● Work required: Recast the lines below as a Markdown table with the columns "No." and "Line text," numbering each row and skipping blank lines. Omit the pictures from the table.

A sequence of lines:
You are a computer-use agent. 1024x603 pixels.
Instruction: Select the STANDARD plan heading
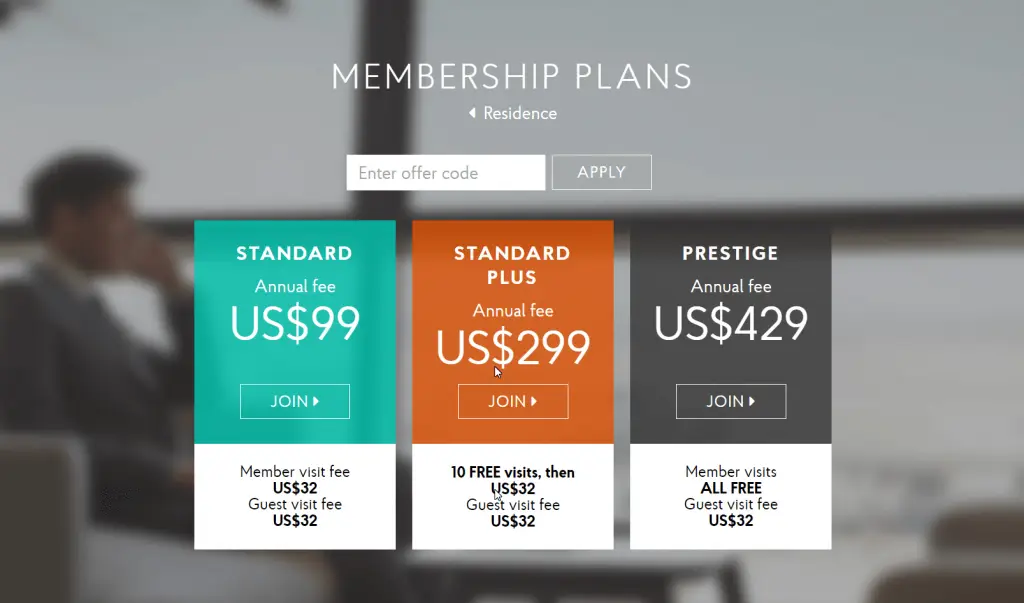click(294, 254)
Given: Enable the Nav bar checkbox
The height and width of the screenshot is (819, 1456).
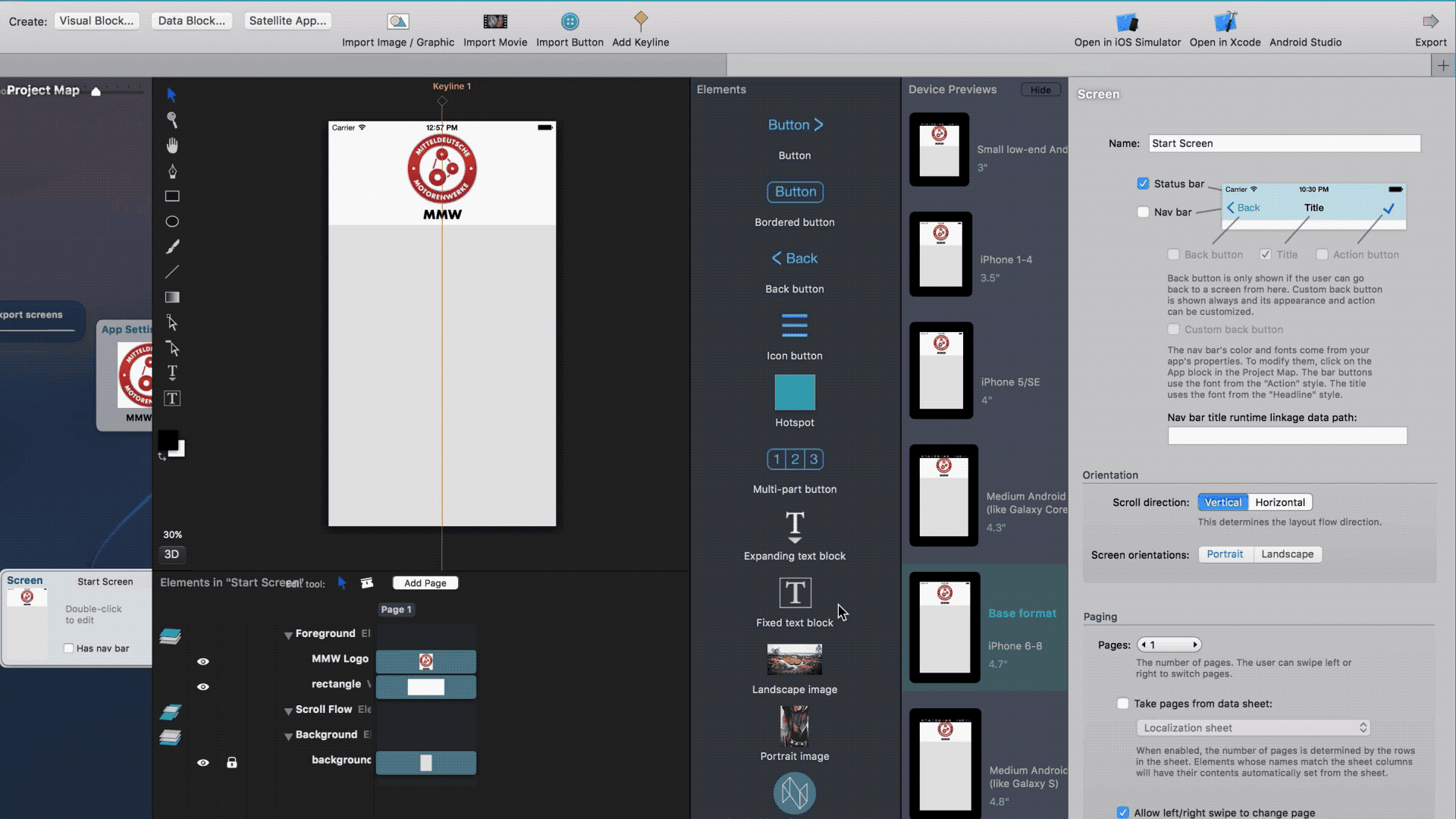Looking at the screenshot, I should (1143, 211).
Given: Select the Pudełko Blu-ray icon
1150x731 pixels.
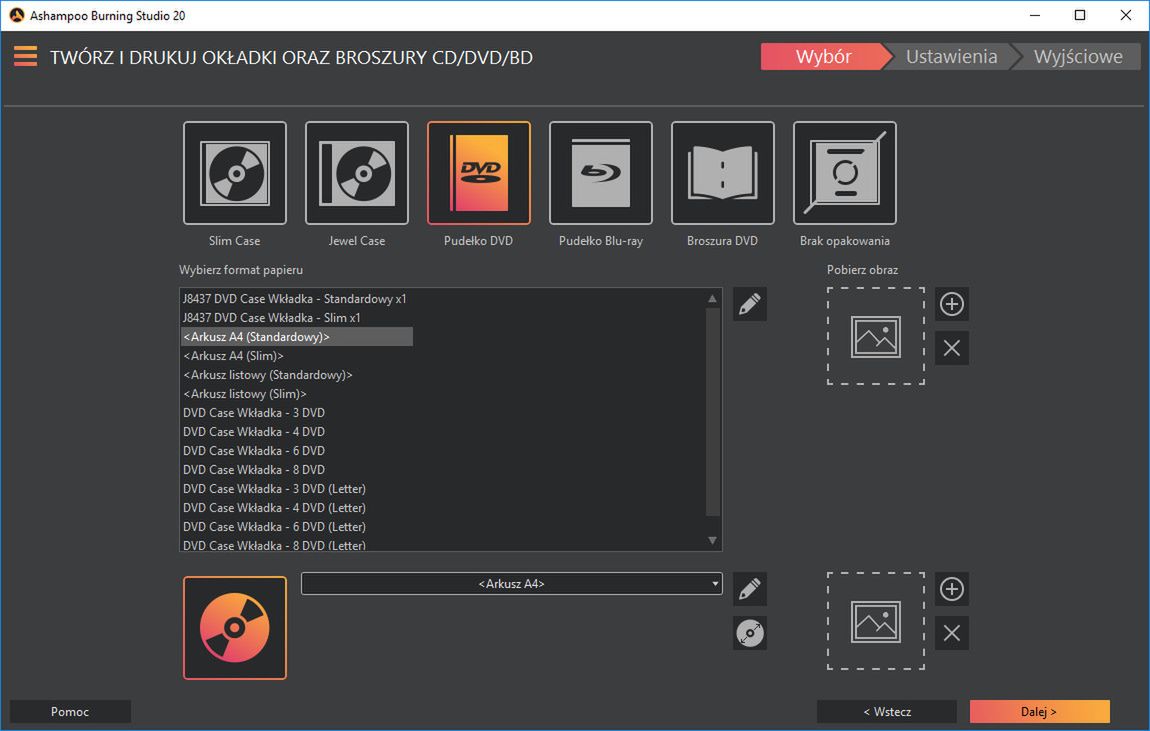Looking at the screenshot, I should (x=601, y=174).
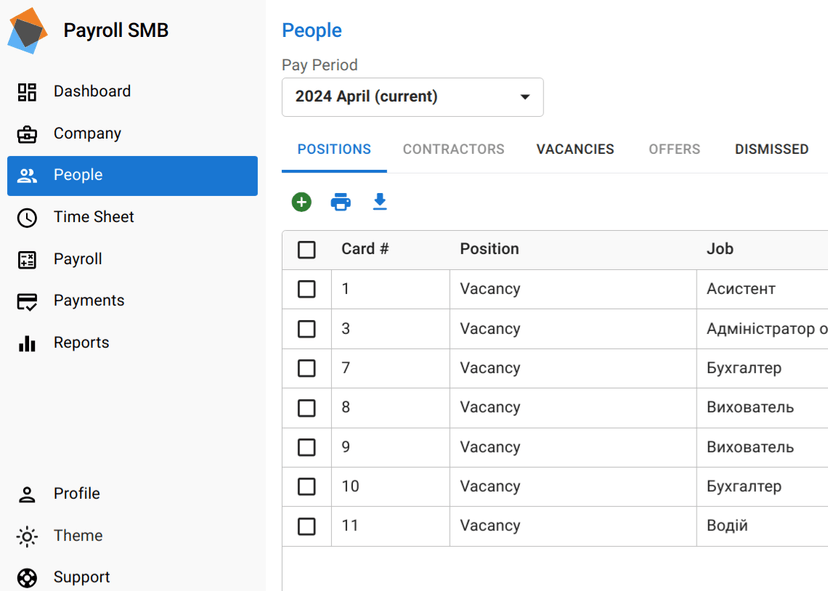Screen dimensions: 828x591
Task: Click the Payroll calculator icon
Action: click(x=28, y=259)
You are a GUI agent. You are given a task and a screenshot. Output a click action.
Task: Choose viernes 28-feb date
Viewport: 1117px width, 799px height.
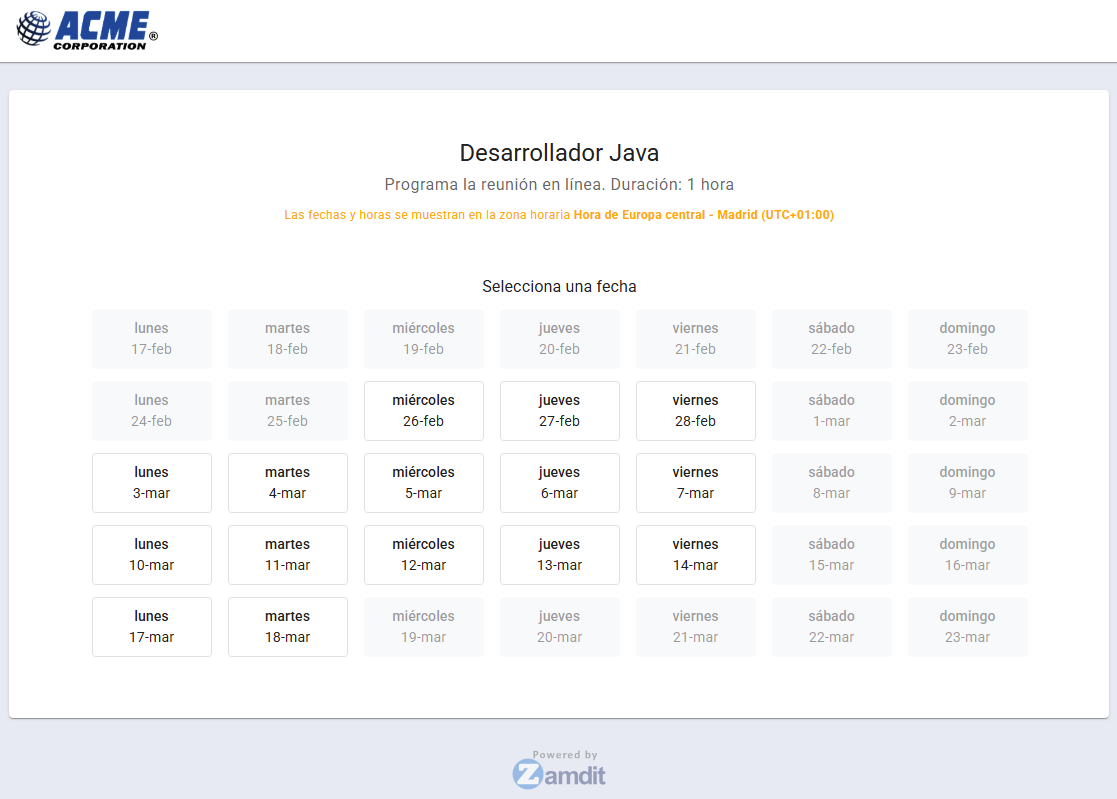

● Full response:
| No. | Line text |
|---|---|
| 1 | You are a computer-use agent. 1024x603 pixels. |
| 2 | Instruction: Select the STANDARD plan heading |
| 3 | click(294, 254) |
| 4 | Given: Enable the Nav bar checkbox |
| 5 | The height and width of the screenshot is (819, 1456). |
| 6 | Looking at the screenshot, I should (1143, 211). |
| 7 | Given: Select the Pudełko Blu-ray icon |
| 8 | 1150x731 pixels. |
| 9 | Looking at the screenshot, I should (x=601, y=174). |
| 10 | Screen dimensions: 828x591 |
| 11 | Task: Click the Payroll calculator icon |
| 12 | Action: click(x=28, y=259) |
| 13 | You are a GUI agent. You are given a task and a screenshot. Output a click action. |
| 14 | Task: Choose viernes 28-feb date |
| 15 | Viewport: 1117px width, 799px height. |